Investigation of the environment surrounding iron-sulfur cluster 4 of Escherichia coli dimethylsulfoxide reductase

Iron-sulfur ([Fe-S]) clusters are common in electron transfer proteins, and their midpoint potentials (E-m values) play a major role in defining the rate at which electrons are shuttled. The E-m values of [Fe-S] clusters are largely dependent on the protein environment as well as solvent accessibility. The electron transfer subunit (DmsB) of Escherichia coli dimethylsulfoxide reductase contains four [4Fe-4S] clusters (FS1-FS4) with E-m values between -50 and -330 mV. We have constructed an ill silico model of DmsB and addressed the roles of a group of residues surrounding FS4 in electron transfer, menaquinol (MQH(2)) binding, and protein control of its E-m. Residues Pro80, Ser81, Cys102, and Tyr104 of DmsB are located at the DmsB-DmsC interface and are critical for the binding of the MQH2 inhibitor analogue 2-n-heptyl-4-hydroxyquinoline N-oxide (HOQNO) and the transfer of electrons from MQH(2) to FS4. Because the EPR spectrum of FS4 is complicated by spectral overlap and spin-spin interactions with the other [4Fe-4S] clusters of DmsB, we evaluated mutant effects on FS4 in double mutants (with a DmsB-C102S mutation) in which FS4 is assembled as a [3Fe-4S] cluster (FS4([3Fe-4S])).

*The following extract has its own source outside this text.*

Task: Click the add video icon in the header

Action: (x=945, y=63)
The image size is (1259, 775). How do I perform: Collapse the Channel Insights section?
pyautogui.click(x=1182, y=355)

The DmsB-C102S/Y104D and DmsB-C102S/Y104E mutants dramatically lower the E-m of FS4([3Fe-4S]) from 275 to 150 mV and from 275 to 145 mV, respectively. Mutations of positively charged residues around FS4([3Fe-4S]) lower its E-m, but mutations of negatively charged residues have negligible effects. The E-m of FS4([3Fe-4S]) in the DmsB-C102S mutant is insensitive to HOQNO as well as to changes in pH from 5 to 7. The FS4([3Fc-4S]) E-m of the DmsB-C102S/Y104D mutant increases in the presence of HOQNO and decreasing pH. Analyses of the mutants suggest that the maximum achievable E-m for FS4([3Fe-4S]) of DmsB is approximately 275 mV.